Le courage vient avec le temps
 
Aujourd’hui est un jour particulier pour Margot. Dans une heure, elle participera à sa première compétition d’escalade : une épreuve de vitesse où la gagnante est la première à gravir le mur de quinze mètres. Depuis sa chambre, elle regarde à l’extérieur et repère une petite pierre qui brille beaucoup plus que les autres. Elle sort de chez elle, court la ramasser et l’observe. Elle n’avait jamais vu une pierre briller autant ! Elle jette un rapide coup d’œil vers le ciel d’un bleu magnifique. Même les cigales chantent ! Tout est réuni pour passer une belle journée, à son grand désespoir. Elle ne souhaite plus participer à la compétition. En regardant sa pierre si spéciale, elle se dit : « si seulement il pouvait y avoir un orage, un orage tellement fort que mon épreuve d’escalade serait annulée ! ».
 
En un fragment de seconde, le ciel se couvre d’un grand manteau nuageux gris-blanc, le temps change, la petite brume que sent Margot sur son visage est certes très agréable après ces trois jours caniculaires, mais non suffisante pour annuler son épreuve. A peine a-t-elle pensé cela, qu’il se met à pleuvoir. Il pleut de plus en plus fort. Margot court aussi vite qu’elle peut pour se mettre à l’abri dans sa maison, mais avant même qu’elle puisse ouvrir la porte, elle sent la grêle lui frapper le visage. Elle se précipite à l’intérieur et ferme la porte à clef. Elle pousse un grand souffle. Cependant, son répit n’est que de courte durée. L’orage est là, elle l’entend gronder juste au-dessus. Au moment-même où elle regarde par la fenêtre, la foudre s’abat sur son figuier préféré qui se sépare en deux. Elle commence à pleurer. Elle a peur et se sent responsable des dégâts occasionnés par cet orage qui ne cesse de tonner.

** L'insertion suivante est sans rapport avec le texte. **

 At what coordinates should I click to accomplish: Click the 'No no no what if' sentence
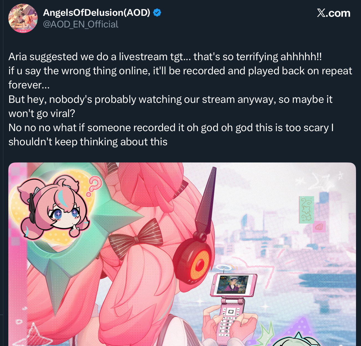(171, 135)
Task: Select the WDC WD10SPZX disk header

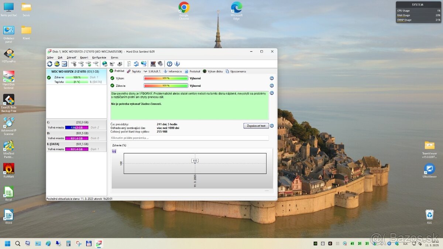Action: [76, 72]
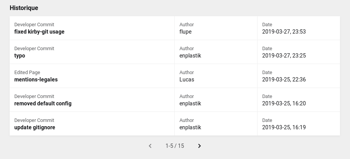Select 'update gitignore' commit entry
350x159 pixels.
(x=35, y=127)
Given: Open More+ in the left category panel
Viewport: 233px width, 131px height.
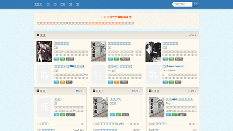Looking at the screenshot, I should tap(80, 91).
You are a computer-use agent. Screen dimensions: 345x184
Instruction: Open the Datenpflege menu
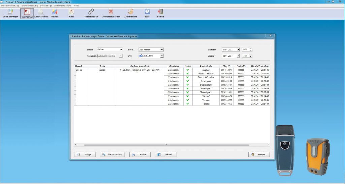tap(46, 6)
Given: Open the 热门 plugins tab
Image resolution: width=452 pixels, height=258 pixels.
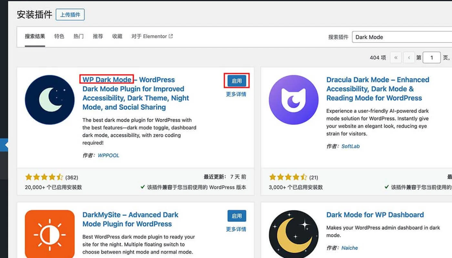Looking at the screenshot, I should coord(78,36).
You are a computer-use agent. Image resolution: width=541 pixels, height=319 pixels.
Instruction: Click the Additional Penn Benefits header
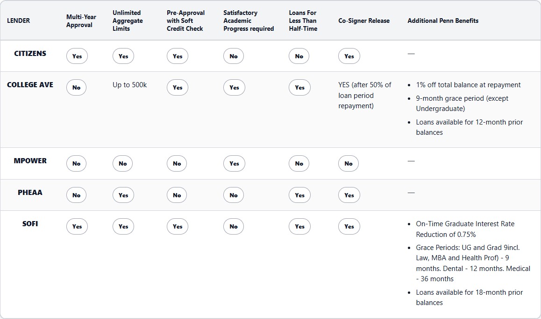443,21
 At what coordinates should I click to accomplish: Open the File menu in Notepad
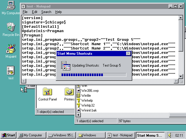point(25,12)
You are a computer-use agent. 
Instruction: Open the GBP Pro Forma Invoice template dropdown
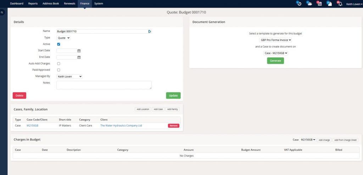275,40
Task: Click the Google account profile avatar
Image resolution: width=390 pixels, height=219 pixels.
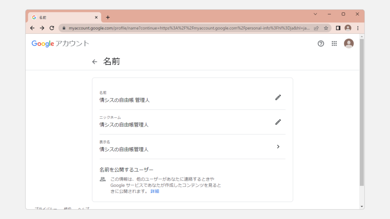Action: 348,43
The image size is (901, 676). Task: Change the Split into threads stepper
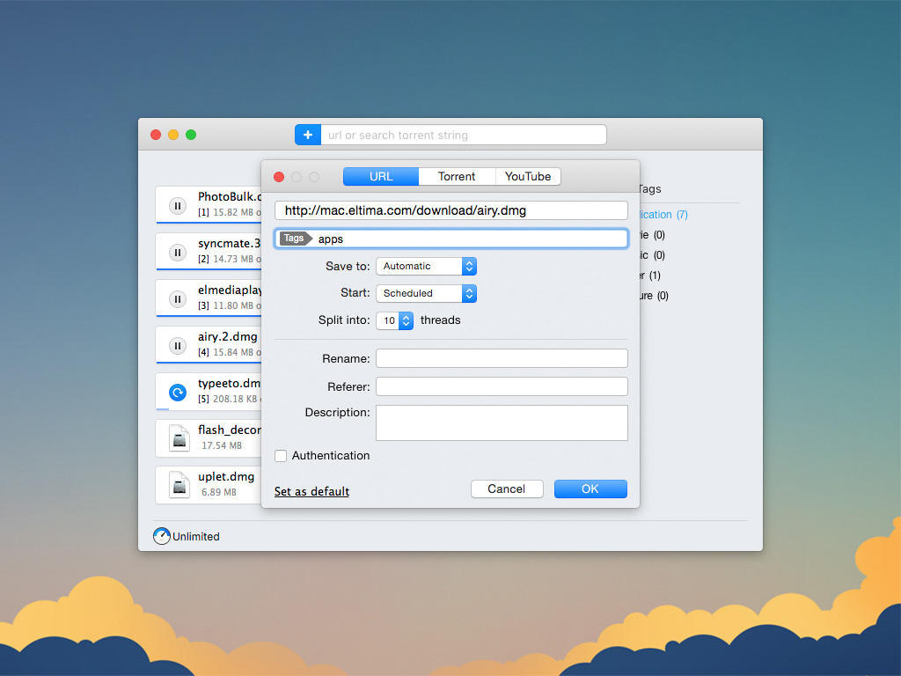(x=406, y=320)

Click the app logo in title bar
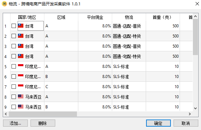[x=4, y=4]
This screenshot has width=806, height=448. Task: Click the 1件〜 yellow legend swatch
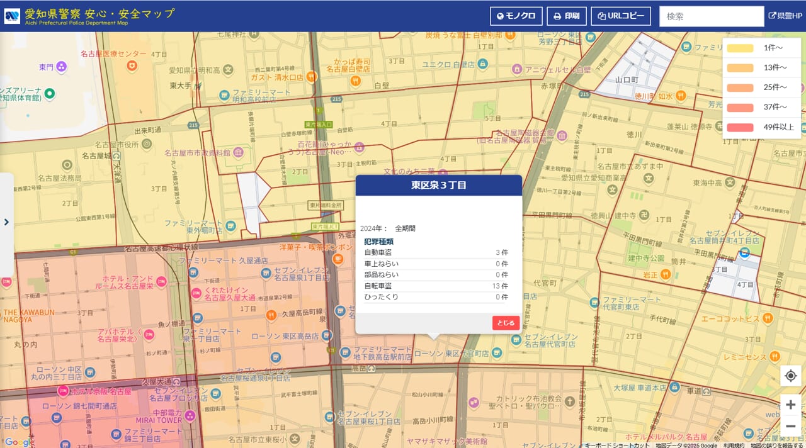point(740,48)
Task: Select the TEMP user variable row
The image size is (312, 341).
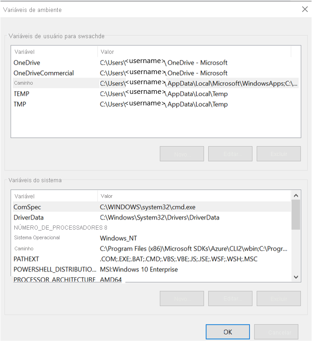Action: [21, 94]
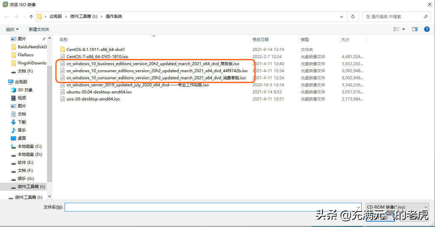Open the CD-ROM 映像(*.iso) file type dropdown
Image resolution: width=435 pixels, height=227 pixels.
(397, 207)
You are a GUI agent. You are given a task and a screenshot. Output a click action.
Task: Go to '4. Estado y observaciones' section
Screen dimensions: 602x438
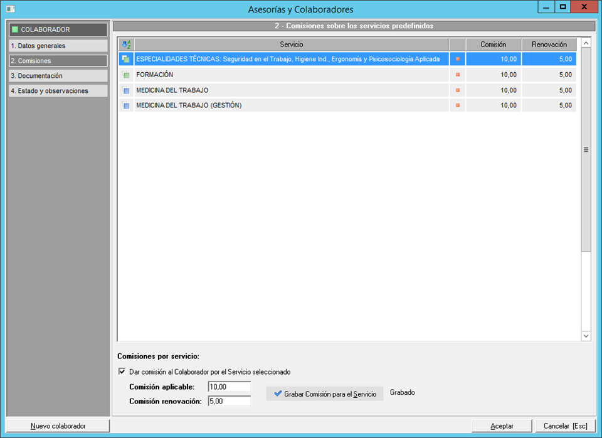coord(58,91)
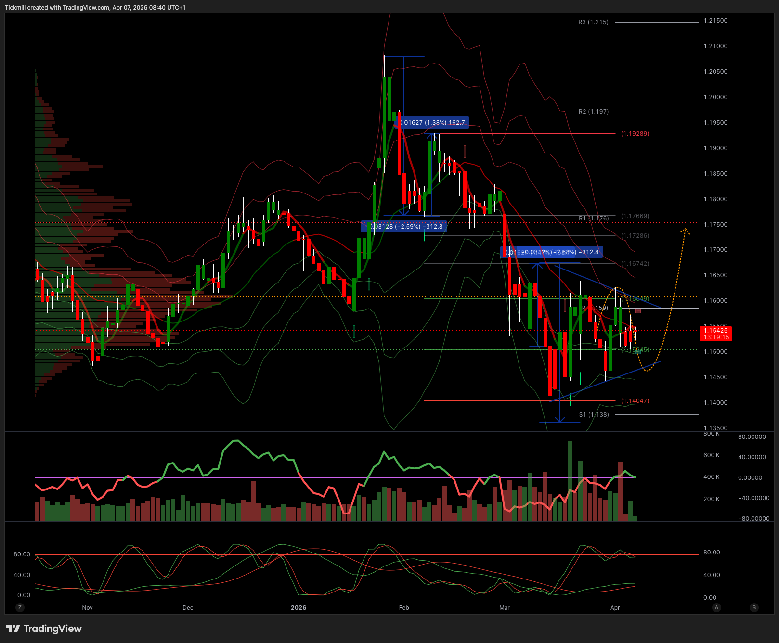This screenshot has width=779, height=643.
Task: Select the -0.03128 (-2.59%) -312.8 measurement label
Action: click(x=404, y=227)
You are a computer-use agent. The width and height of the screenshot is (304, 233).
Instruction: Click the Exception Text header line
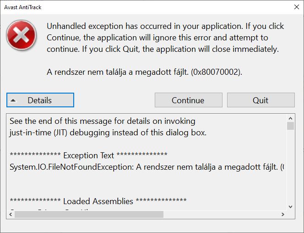(89, 155)
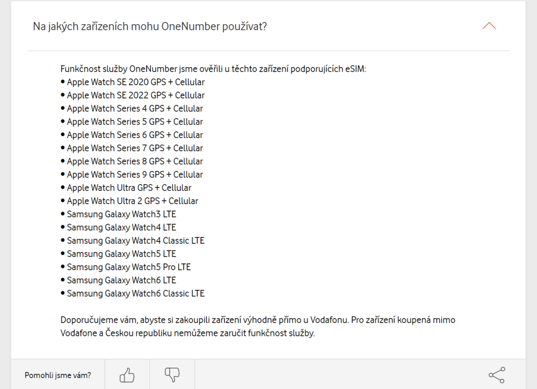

Jamais, elle n’a voulu cela !  Elle secoue sa pierre et la supplie : « Arrête cet orage, s’il te plaît, fais tomber de la neige, je veux juste qu’on ne puisse pas aller au mur d’escalade ! ».
 
Le temps est comme rembobiné. La voilà alors de nouveau dehors, sa pierre à la main. Le sol est sec. Devant elle, le figuier se tient debout. Elle prend le temps de l’admirer. Elle n’y avait pas fait attention jusque-là, mais on peut y apercevoir quelques fruits encore verts sur les branches. Le grincement des cigales se fait de nouveau entendre. Elle lève les yeux pour contempler le ciel bleu afin de se rassurer. Ouf ! L’orage n’est maintenant qu’un souvenir. Un petit sourire se dessine sur son visage.
 
Mais en un claquement de doigt, le ciel se couvre de nouveau. Son sentiment d’apaisement s’envole tout aussi rapidement. 
« Non, pas de nouveau l’orage ! » se dit-elle. Elle sent un flocon, puis deux. Le sol se pare d’un léger tapis blanc. Elle est finalement contente, dans ces conditions, elle ne pourra pas grimper. 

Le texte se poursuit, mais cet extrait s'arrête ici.